**TASK TO CARRY OUT**
In the entries that follow, copy exactly each line from the first through the line with "Task: Open the Tools filter options".

**THE DATA**
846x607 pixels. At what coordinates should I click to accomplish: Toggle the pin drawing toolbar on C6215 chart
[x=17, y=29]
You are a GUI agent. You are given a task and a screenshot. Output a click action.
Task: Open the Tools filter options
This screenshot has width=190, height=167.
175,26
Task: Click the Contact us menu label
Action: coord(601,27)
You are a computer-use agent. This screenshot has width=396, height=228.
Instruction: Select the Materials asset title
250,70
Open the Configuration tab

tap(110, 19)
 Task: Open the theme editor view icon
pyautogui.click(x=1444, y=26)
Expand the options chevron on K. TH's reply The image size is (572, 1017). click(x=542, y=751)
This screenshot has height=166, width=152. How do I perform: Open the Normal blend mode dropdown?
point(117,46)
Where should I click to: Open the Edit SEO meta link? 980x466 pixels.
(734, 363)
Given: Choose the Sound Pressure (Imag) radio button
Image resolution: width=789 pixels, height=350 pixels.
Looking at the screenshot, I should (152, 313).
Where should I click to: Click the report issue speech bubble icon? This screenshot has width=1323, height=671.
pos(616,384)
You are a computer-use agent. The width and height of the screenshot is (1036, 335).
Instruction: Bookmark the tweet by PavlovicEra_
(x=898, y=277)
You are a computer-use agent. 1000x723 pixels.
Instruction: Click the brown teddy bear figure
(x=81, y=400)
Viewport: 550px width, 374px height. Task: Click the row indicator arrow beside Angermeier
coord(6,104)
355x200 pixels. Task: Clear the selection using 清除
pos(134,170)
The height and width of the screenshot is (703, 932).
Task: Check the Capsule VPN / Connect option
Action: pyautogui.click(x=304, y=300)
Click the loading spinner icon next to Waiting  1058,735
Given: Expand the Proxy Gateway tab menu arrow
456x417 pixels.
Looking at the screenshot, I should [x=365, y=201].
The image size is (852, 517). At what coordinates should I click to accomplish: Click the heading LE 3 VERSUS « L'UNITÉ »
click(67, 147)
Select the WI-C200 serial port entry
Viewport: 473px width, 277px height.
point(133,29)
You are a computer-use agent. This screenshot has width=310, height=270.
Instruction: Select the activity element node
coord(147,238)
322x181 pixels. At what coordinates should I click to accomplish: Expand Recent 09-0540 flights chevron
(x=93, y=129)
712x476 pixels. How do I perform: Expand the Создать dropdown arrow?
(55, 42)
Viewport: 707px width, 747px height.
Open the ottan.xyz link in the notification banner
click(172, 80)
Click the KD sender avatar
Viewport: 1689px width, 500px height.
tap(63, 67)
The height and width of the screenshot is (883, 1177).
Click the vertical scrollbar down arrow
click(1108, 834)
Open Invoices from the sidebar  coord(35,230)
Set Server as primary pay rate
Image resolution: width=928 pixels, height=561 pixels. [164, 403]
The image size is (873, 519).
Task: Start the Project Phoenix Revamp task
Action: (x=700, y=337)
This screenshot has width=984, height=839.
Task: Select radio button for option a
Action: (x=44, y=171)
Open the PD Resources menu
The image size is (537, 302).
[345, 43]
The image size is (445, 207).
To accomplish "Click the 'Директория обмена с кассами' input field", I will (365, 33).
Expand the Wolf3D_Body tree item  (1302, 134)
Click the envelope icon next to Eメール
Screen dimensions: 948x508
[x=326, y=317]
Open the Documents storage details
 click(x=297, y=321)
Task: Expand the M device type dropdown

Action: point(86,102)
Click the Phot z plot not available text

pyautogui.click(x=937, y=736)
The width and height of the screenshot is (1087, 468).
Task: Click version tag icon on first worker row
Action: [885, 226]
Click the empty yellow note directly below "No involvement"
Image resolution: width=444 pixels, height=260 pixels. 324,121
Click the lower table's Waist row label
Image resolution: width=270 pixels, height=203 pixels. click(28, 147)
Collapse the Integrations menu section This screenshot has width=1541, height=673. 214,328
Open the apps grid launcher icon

**REPLY**
846x607 pixels. At what coordinates should I click to accomplish: Toggle the pin drawing toolbar on C6215 chart
[x=17, y=29]
You are a GUI agent. You are given a task and a screenshot. Output a click action.
Task: Open the Tools filter options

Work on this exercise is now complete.